» TASK REQUIREMENTS:
Each line of the data below that includes the string "computer" must be copied.

Top of SUPPLIED RECORDS

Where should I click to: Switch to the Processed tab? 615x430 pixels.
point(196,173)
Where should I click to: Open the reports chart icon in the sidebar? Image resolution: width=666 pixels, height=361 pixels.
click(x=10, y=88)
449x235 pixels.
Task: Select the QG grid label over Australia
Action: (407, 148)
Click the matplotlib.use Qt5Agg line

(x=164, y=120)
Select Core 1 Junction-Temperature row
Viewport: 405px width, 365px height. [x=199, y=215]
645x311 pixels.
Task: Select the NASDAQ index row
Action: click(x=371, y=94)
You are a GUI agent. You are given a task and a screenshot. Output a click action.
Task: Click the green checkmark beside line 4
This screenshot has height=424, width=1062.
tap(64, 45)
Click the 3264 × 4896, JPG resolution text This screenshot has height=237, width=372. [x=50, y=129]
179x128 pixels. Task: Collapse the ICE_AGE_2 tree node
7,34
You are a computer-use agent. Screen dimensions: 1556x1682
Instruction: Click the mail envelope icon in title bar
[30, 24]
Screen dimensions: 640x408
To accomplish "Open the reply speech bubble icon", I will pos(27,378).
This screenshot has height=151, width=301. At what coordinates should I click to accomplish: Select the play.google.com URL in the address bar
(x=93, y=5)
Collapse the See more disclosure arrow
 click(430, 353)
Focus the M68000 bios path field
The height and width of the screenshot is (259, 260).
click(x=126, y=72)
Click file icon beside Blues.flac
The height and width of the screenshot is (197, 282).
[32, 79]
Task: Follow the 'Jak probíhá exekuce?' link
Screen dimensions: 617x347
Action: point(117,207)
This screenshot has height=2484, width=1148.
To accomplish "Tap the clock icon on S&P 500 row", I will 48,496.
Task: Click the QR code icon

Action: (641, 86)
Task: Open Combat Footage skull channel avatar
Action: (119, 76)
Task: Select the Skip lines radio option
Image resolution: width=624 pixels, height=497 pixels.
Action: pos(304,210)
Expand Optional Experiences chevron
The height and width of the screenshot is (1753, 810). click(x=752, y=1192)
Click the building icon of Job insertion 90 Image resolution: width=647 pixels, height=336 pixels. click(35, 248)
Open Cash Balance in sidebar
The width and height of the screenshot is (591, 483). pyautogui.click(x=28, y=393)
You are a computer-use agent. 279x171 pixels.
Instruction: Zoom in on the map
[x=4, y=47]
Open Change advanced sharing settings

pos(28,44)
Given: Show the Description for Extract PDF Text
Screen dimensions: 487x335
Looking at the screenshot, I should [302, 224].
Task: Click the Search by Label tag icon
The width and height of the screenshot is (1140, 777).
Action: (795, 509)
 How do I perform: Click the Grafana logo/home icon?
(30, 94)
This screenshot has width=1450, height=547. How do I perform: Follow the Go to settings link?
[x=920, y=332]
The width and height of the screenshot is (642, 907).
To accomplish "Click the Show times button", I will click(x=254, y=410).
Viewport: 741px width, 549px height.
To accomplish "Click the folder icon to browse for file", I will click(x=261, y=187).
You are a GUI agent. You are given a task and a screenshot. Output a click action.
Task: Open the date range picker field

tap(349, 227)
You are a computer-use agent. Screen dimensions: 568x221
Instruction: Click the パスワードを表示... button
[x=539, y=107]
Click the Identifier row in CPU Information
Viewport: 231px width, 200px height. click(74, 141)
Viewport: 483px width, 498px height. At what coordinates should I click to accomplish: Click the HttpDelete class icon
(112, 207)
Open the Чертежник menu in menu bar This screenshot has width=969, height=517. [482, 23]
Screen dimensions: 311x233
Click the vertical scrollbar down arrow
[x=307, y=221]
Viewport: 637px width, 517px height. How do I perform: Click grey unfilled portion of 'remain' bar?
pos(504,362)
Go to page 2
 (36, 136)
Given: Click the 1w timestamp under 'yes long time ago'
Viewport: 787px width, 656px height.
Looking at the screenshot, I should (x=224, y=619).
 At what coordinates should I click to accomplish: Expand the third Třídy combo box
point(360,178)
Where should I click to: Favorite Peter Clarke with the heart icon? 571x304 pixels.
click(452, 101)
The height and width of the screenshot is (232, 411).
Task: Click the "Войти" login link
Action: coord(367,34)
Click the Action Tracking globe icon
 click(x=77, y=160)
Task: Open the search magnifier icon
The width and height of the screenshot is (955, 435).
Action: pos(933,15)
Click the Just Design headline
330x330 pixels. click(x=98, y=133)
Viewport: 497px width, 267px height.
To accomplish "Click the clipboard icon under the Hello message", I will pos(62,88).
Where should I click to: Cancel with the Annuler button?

Bottom of SUPPLIED RECORDS

» ANSWER BELOW:
You are a computer-use agent. Screen dimensions: 1556x1682
You are a computer-use agent. 279x171 pixels.
You are a computer-use agent. Screen dimensions: 568x221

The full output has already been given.